• Tasks to complete:
1. In the article on Comcast's Olympic bid, reproduce the passage that begins at the words "Yet the price" and ends after the words "of fourth place.".
2. According to the article on Comcast's Olympic bid, how many channels did NBC use to cover the games in 2010?

Comcast's $4.4B Olympian bid a bold online bet
NBC lost more than $200 million the last time it showed the Winter Olympics, and it's bracing for similar losses in London next year.
So, plenty of people scoffed when the network bid $4.4 billion - nearly a billion more than runner-up Fox - for the U.S. rights to carry the four games through 2020.
Yet the price may prove right.
The growth of Internet video and opportunities under NBC's new owner, Comcast Corp., should help cut losses significantly and perhaps make the Olympics profitable after the London Games. There's also an intangible promotional benefit to NBC.
Consider this: Even at a loss, the Olympics generate huge audiences. About 185 million people saw some of the Olympics in Vancouver last year. The struggling broadcaster can promote new shows to those viewers as it tries to dig out of fourth place.
NBC didn't pay all that much for the Olympics, considering that TV rights fees for other major sports such as Pac-12 college basketball have been doubling or tripling. For the 2014 and 2016 games, it's paying about the same as it has been. For the final two games in the deal, NBC is paying just 19 percent more.
Morgan Stanley analyst Benjamin Swinburne called NBC's deal an ''Olympic win at the right price.''
He said NBC should be able to cut its Olympic losses in half after London, as long as viewership doesn't change and advertising rates keep improving.
Beyond that, NBC can create more ad opportunities by tapping sports channels added to the NBCUniversal family when Comcast took control in January. One is the Golf Channel - convenient for Comcast as golf joins the Olympics in 2016. Another is Versus, which Comcast is positioning as a competitor to ESPN, another Olympic bidder.
NBCUniversal will have about 20 channels and more than 40 websites to cover the games. By contrast, it used five channels and one website in 2010, when it was controlled by General Electric Co.
The Olympics coverage can also help Comcast get higher fees from other cable TV companies such as Time Warner Cable Inc. to carry those channels in their lineups.
''It does not take too much to move it across the finish line in terms of getting more in the black,'' said Matthew Harrigan, an analyst with Wunderlich Securities.
NBC should also benefit from sponsorship packages developed by the U.S. Olympic Committee two years ago when the advertising market looked grim.
One such package creates a direct connection between the USOC, NBC and the sponsors - in this case, Citigroup, TD Ameritrade and a home-improvement company that still hasn't been determined. As part of the deal, the sponsors are committed to buying ads on NBC, giving the network a head start in selling commercials.
Because NBC will get rights for at least nine more years, the USOC will be in a better position to make such long-term ad deals, USOC marketing chief Lisa Baird said.
One unknown is how fast Comcast can increase revenue from online viewing.
For the 2008 Summer Games in Beijing, NBC ran an unprecedented 2,200 hours of coverage over the Internet. For some fans it still wasn't enough. The network was pilloried, for instance, for waiting more than half a day to televise the men's 100-meter final so it could show Usain Bolt's record-breaking run in prime time.

• Source excerpt:
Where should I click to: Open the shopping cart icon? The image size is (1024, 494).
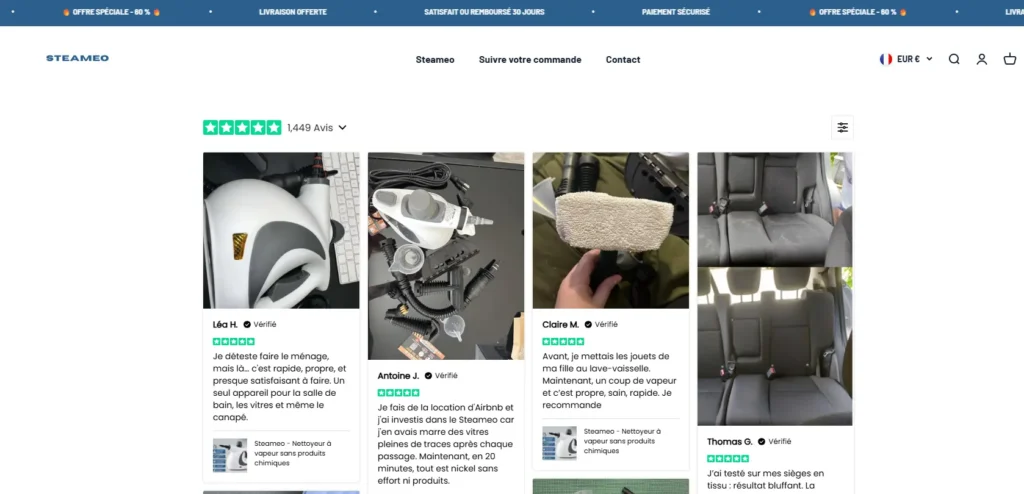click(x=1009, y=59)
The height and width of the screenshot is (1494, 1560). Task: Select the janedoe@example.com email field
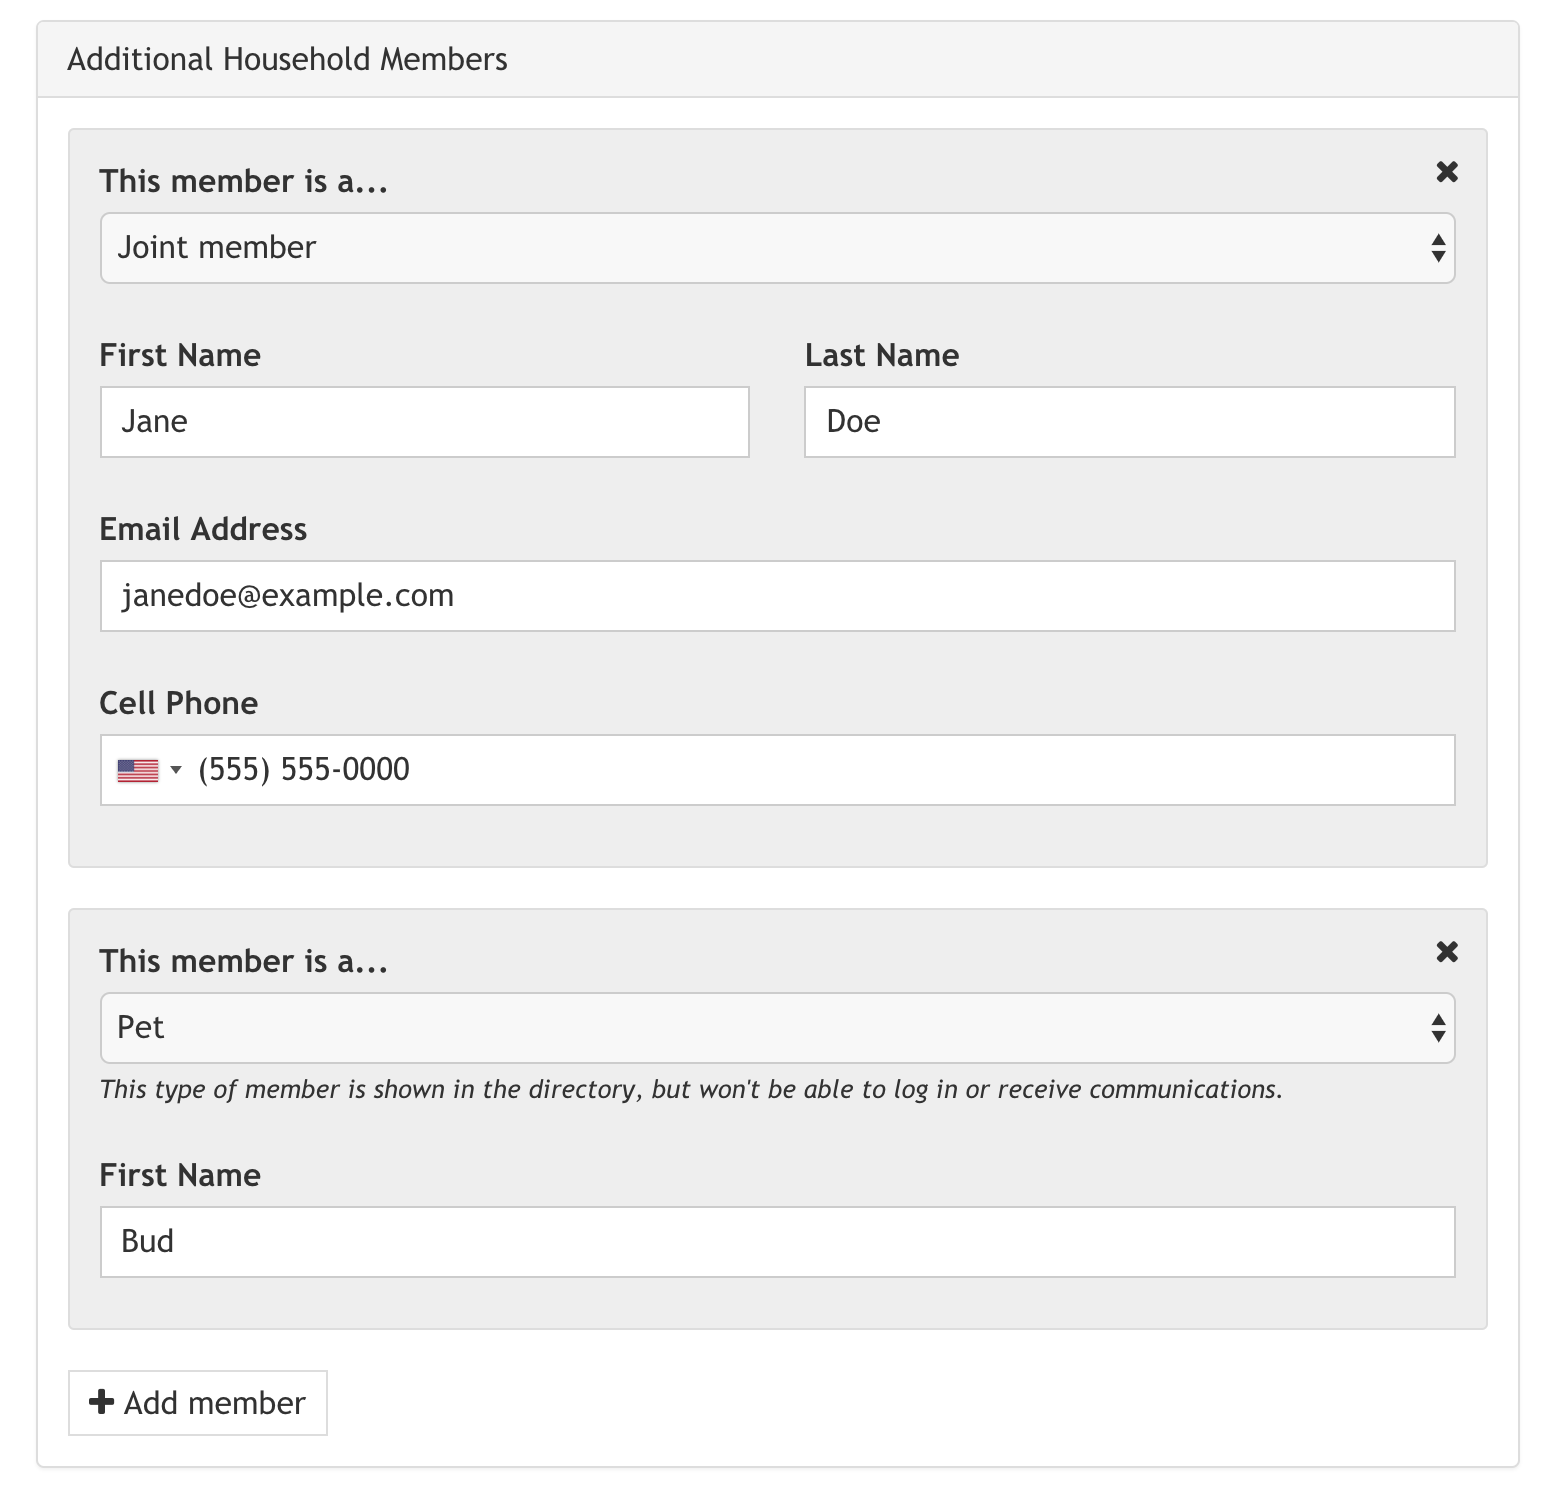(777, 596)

• Replies:
1.
Yet the price may prove right.
The growth of Internet video and opportunities under NBC's new owner, Comcast Corp., should help cut losses significantly and perhaps make the Olympics profitable after the London Games. There's also an intangible promotional benefit to NBC.
Consider this: Even at a loss, the Olympics generate huge audiences. About 185 million people saw some of the Olympics in Vancouver last year. The struggling broadcaster can promote new shows to those viewers as it tries to dig out of fourth place.

2. Five channels.